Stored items
######

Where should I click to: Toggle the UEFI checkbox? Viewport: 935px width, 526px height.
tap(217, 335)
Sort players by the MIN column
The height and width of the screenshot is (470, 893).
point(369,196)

######

◆ WHAT IS REQUIRED
What is needed here is every record above, repeated exactly.

◆ EXERCISE RESPONSE
Where should I click to: Toggle the UEFI checkbox? Viewport: 935px width, 526px height.
tap(217, 335)
Sort players by the MIN column
The height and width of the screenshot is (470, 893).
point(369,196)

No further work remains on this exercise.